英国がEU離脱を選んだ6月の国民投票、米国がトランプ氏を選んだ大統領選挙の大勢判明は日本市場の取引時間と重なった。

英国国民投票の結果判明時は大幅な株安と急激な円高が進み、緊張が高まった。米大統領選挙では、当日こそ株価が大きく下げたが、翌日には反発、リスク回避の円高という予想に反してドル高円安が進んだ。

今回のイタリア否決ショックは限定的

今回は、票差こそ開いたものの、想定された結果であったことから、本稿執筆時点(5日日本時間10時)で日本市場の受け止めは冷静だ。首相辞任後の政治的混乱の収拾にメドがつくまでユーロ、イタリア国債、イタリア銀行株には売り圧力がかかりやすいが、トランプ大統領選出以降の世界的なリスク・オンのムードを変えるほどの影響はないと考えている。

イタリアの否決ショックが、水準的にも地域的な広がりの面でも限定的と考える理由は2つある。

1つは、先に述べたとおり、国民投票の否決イコール反エスタブリッシュメントでもないし、ポピュリスト政権の誕生、ましてユーロ離脱に直結するわけでもないことだ。

もう1つは、現在のユーロ圏は、参加国や銀行に売り圧力がかかった場合のバック・ストップを備えていることだ。
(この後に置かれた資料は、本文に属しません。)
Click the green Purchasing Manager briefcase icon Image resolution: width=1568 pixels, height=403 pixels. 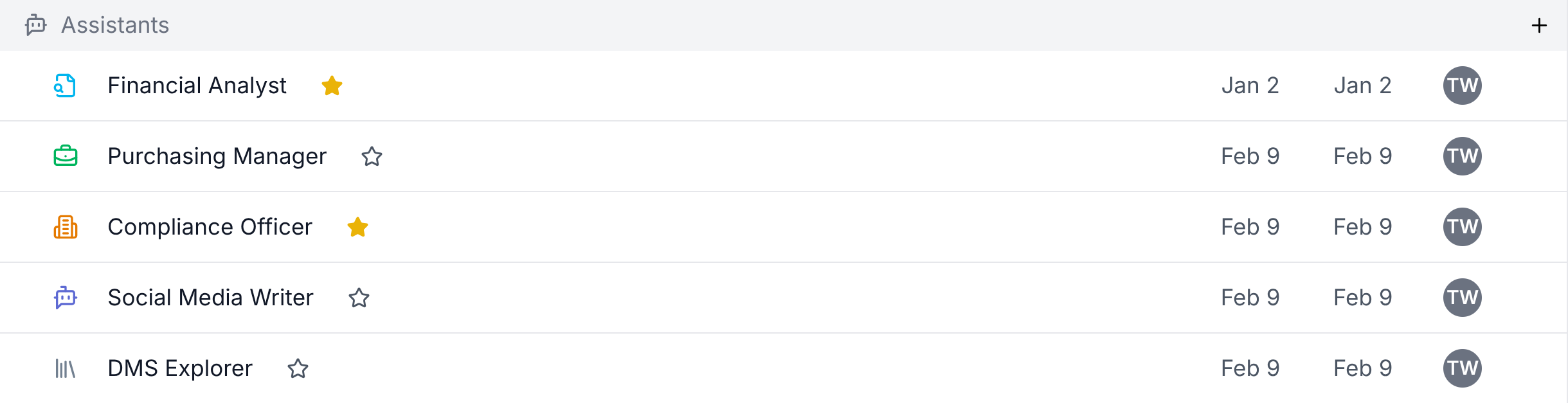coord(65,156)
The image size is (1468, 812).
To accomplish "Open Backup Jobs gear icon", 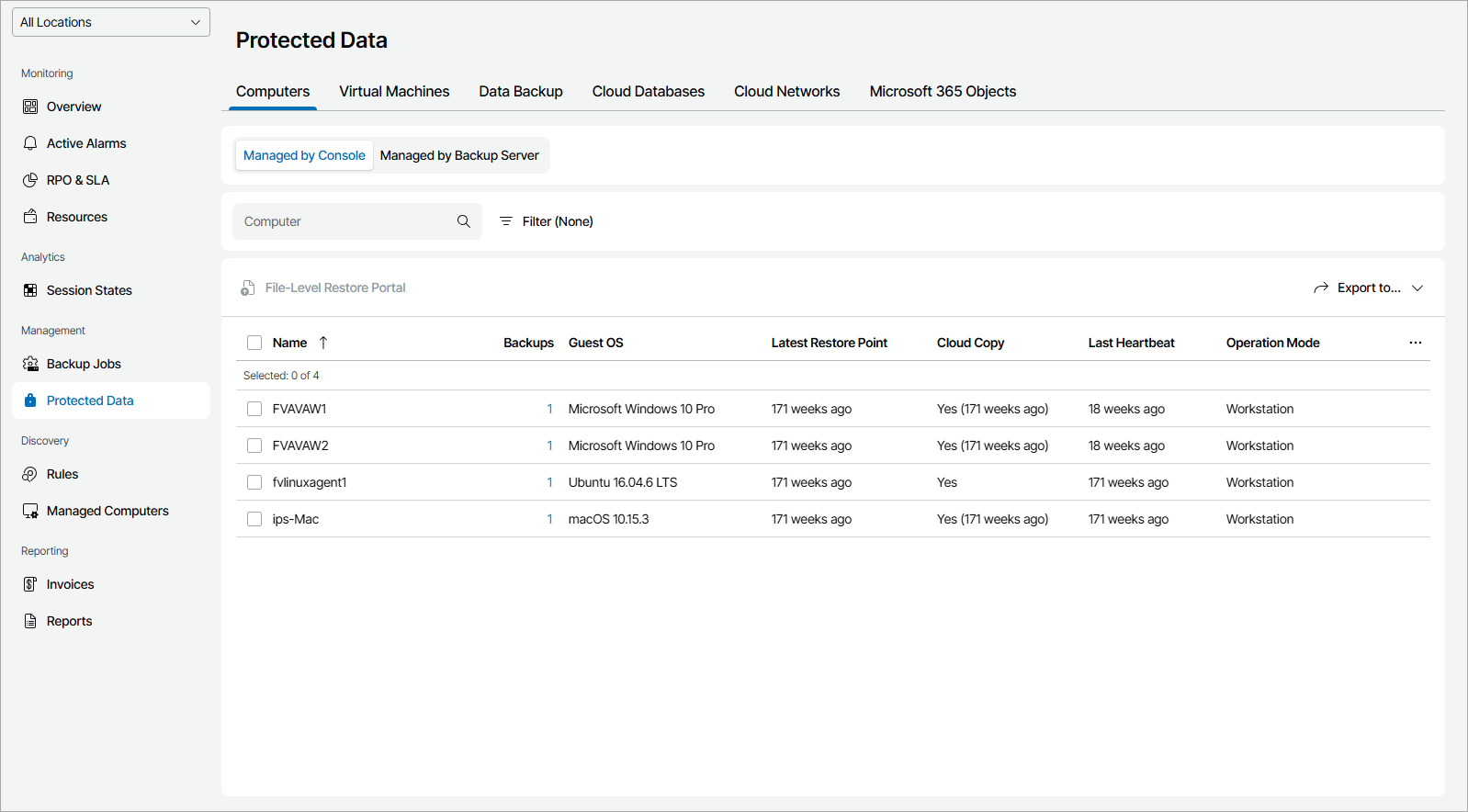I will (x=30, y=364).

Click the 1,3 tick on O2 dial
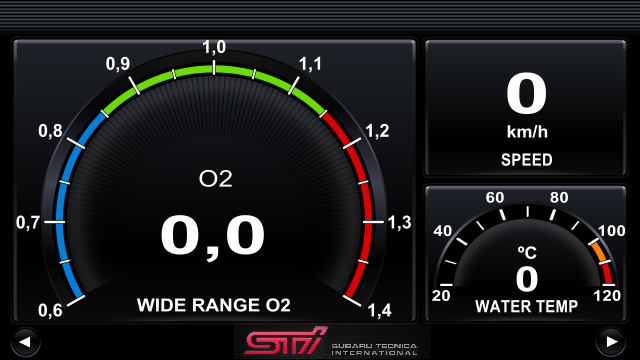click(x=399, y=222)
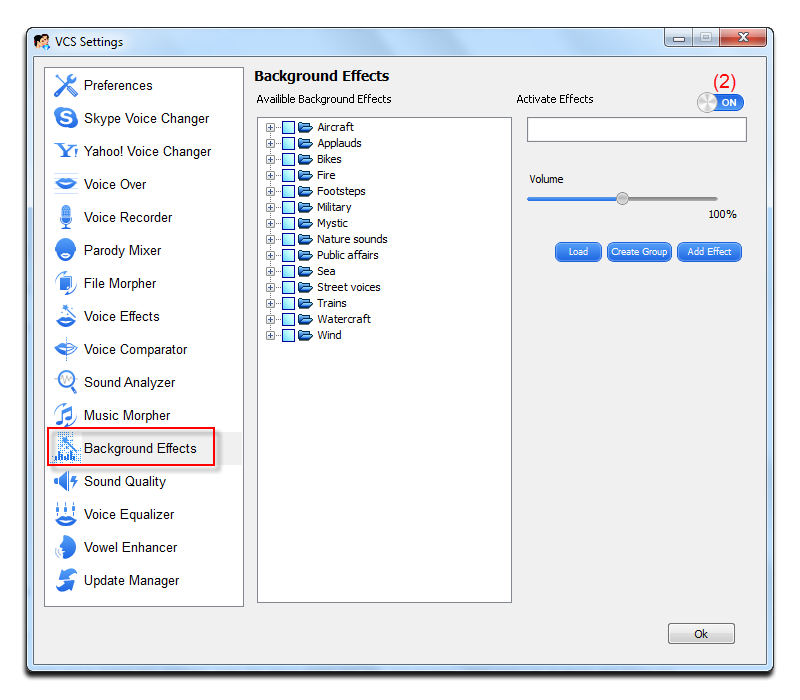Check the Nature sounds effect checkbox

point(287,239)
国民投票前から、イタリア国債のドイツ国債に対するスプレッドはじわり拡大、イタリア・リスクへの警戒は高まっていた。それでも、10年物で国債利回りは2%を超えるかどうかというところ。ECB(欧州中央銀行)の月800億ユーロの国債等の資産買い入れがバッファーとなっている。2011~12年のユーロ危機のピーク時のように7%の支援要請ラインをうかがうような展開は考え難い。仮に、急激な利回り上昇に見舞われた場合には、イタリア政府は、ECBの金額無制限の国債買い入れプログラム・OMTを利用できる。

銀行セクターも、不良債権の処理と資本調達は難航しそうだが、資金繰りの問題からシステム危機に発展するようなことはない。ECBはゼロ金利で金額無制限の流動性を供給しており、期間4年のターゲット型資金供給も3カ月に1度の頻度で実施している。